• _Fragmento del documento_
Hay
en la memoria un extraño pegamento que agarra los hechos con una
inusitada fuerza y los somete a un remolino de aprendizaje hasta
detenerlos en un estado perfecto de pasión para que al recordarlos
produzcan emociones o nuevamente sorpresas. La versatilidad de la
memoria, la conciencia exacta que posee la memoria y la voluntad
inconsciente, le otorgan un rol principal en el contexto de cualquier
vida.
Nuestra
especie se aferra demasiado a la ductilidad de la memoria y le
arranca con mucha frecuencia esos haberes placenteros que ella guarda
en sus neuronas; de la memoria se abusa en tal sentido, somos parte
de un pasado tan escrito que nos resulta imposible desatarnos de el o
desactivarlo. La nostalgia nos beneficia el sentimiento más que los
sueños y claudicamos ante este placer. Hablamos de ayer, olvidamos
lo que haremos, describimos un beso dado y no diseñamos un nuevo
beso; ponemos ataduras al futuro y damos riendas sueltas al pasado.

• _Problema planteado 1_
Devuelve sin cambios el tramo de los registros que siguen, desde su primera línea hasta la línea que contiene "will tap(568, 86).", ambas incluidas.

• _Datos de origen_
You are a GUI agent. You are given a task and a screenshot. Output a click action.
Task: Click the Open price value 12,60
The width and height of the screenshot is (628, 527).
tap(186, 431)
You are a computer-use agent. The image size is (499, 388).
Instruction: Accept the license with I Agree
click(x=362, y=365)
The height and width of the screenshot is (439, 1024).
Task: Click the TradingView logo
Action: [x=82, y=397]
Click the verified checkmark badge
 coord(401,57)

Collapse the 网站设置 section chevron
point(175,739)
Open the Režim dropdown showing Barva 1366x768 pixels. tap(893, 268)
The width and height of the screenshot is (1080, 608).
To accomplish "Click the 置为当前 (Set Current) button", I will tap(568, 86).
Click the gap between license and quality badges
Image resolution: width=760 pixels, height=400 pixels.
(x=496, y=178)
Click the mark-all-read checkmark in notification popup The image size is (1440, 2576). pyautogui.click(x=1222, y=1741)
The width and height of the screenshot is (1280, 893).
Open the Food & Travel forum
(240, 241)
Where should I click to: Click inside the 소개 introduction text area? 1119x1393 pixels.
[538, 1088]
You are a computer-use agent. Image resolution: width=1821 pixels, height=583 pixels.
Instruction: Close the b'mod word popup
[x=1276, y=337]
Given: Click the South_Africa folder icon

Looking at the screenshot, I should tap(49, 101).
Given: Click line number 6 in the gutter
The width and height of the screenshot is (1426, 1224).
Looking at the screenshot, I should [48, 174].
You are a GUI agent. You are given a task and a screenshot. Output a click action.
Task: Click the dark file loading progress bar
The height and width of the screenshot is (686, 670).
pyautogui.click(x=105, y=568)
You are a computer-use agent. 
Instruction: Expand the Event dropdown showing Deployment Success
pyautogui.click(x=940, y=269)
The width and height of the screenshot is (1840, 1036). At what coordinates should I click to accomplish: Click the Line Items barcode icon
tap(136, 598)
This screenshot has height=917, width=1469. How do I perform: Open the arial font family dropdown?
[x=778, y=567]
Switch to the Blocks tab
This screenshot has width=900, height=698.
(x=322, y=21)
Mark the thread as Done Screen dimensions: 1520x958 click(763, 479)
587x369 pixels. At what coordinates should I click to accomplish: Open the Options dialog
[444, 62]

• _Problema planteado 2_
Transcribe completo y sin cambios el texto sobre la memoria.

• _Solución 1_
You are a GUI agent. You are given a task and a screenshot. Output a click action.
Task: Click the Open price value 12,60
The width and height of the screenshot is (628, 527).
tap(186, 431)
You are a computer-use agent. The image size is (499, 388).
Instruction: Accept the license with I Agree
click(x=362, y=365)
The height and width of the screenshot is (439, 1024).
Task: Click the TradingView logo
Action: [x=82, y=397]
Click the verified checkmark badge
 coord(401,57)

Collapse the 网站设置 section chevron
point(175,739)
Open the Režim dropdown showing Barva 1366x768 pixels. tap(893, 268)
The width and height of the screenshot is (1080, 608).
To accomplish "Click the 置为当前 (Set Current) button", I will tap(568, 86).

• _Solución 2_
Hay
en la memoria un extraño pegamento que agarra los hechos con una
inusitada fuerza y los somete a un remolino de aprendizaje hasta
detenerlos en un estado perfecto de pasión para que al recordarlos
produzcan emociones o nuevamente sorpresas. La versatilidad de la
memoria, la conciencia exacta que posee la memoria y la voluntad
inconsciente, le otorgan un rol principal en el contexto de cualquier
vida.
Nuestra
especie se aferra demasiado a la ductilidad de la memoria y le
arranca con mucha frecuencia esos haberes placenteros que ella guarda
en sus neuronas; de la memoria se abusa en tal sentido, somos parte
de un pasado tan escrito que nos resulta imposible desatarnos de el o
desactivarlo. La nostalgia nos beneficia el sentimiento más que los
sueños y claudicamos ante este placer. Hablamos de ayer, olvidamos
lo que haremos, describimos un beso dado y no diseñamos un nuevo
beso; ponemos ataduras al futuro y damos riendas sueltas al pasado.